We tested the effects of the expression of the candidate gene (ben) on spider web-building and predatory behaviour. We used four indicators to test behavioural change after RNAi: in the first experiment, the spiders usually stay in the hub of their web. We removed all silk/webs in the plastic box after 24 h upon dsRNA injection and observed whether they would build webs in the same position. Using an in-house Python script-based method (Supplementary Code), the length of the SSt (supporting structure, a silken line) and the number of GF (Gumfooted lines, threads with viscid basal portions) were also used to quantify the web quality. In our second experiment, we dropped a fruit fly on the spider’s web and allowed the spider to perform normal prey capture behaviour with each prey item (locate prey, extract it from the web, wrap it in silk, secure it to the hub) and eat. If the fly broke free from the web within 10 min, we dropped another fruit fly on the web. After 10 min, we removed all the live fruit flies. We fed the spider once per day and recorded how often the spider captured the prey each day.

Statistical analyses

Kruskal Wallis test with Dunn’s multiple-comparison post-hoc test was used to compare groups of data.
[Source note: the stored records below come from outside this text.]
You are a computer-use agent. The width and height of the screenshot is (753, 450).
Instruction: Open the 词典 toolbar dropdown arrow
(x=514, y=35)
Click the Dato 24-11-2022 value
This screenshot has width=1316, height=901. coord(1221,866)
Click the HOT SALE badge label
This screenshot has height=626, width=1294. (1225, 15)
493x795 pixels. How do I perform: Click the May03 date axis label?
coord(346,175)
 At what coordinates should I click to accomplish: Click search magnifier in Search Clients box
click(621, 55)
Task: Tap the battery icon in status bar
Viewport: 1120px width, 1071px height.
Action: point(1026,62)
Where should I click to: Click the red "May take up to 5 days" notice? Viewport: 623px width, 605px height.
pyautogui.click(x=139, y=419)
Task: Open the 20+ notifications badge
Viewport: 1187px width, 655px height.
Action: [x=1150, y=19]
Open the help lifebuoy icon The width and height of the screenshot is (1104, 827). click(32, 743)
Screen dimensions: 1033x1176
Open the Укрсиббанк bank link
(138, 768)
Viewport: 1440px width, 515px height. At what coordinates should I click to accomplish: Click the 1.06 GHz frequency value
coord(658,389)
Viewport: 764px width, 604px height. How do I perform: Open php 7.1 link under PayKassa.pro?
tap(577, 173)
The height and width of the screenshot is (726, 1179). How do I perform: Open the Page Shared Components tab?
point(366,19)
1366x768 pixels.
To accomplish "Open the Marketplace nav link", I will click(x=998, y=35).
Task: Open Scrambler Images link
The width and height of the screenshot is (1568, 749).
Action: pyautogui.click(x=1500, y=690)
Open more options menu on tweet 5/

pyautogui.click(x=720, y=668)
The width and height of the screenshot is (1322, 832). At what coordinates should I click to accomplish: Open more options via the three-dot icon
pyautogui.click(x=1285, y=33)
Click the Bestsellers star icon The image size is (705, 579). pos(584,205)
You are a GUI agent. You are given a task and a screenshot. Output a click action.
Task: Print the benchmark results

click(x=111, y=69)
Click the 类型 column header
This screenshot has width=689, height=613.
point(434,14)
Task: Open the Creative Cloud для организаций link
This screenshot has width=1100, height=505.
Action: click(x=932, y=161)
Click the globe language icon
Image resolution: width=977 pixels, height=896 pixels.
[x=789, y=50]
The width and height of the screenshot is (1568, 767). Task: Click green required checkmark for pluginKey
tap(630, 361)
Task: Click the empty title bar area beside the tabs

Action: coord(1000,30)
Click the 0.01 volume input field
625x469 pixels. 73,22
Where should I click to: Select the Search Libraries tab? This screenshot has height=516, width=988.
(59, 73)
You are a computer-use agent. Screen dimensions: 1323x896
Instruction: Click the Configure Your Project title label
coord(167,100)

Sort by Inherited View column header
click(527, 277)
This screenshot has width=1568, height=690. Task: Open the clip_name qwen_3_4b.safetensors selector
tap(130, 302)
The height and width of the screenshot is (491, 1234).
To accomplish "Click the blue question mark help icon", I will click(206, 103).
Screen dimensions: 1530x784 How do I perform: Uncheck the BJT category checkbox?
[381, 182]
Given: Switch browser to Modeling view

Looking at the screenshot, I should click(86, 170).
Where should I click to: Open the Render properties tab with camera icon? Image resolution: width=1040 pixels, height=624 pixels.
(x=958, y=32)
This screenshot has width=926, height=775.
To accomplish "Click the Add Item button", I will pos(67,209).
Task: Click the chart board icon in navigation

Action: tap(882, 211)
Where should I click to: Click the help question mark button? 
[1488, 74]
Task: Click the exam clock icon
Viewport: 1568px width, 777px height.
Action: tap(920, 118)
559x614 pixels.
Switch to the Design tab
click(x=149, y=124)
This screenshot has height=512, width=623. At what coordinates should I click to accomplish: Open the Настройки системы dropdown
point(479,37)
Non-parametric two-tailed Mann–Whitney U tests were used to compare two distributions. All measurements were taken from independent samples. All graphs and statistical analyses were generated using GraphPad Prism software unless otherwise stated.

Reporting summary

Further information on research design is available in the Nature Portfolio Reporting Summary linked to this article.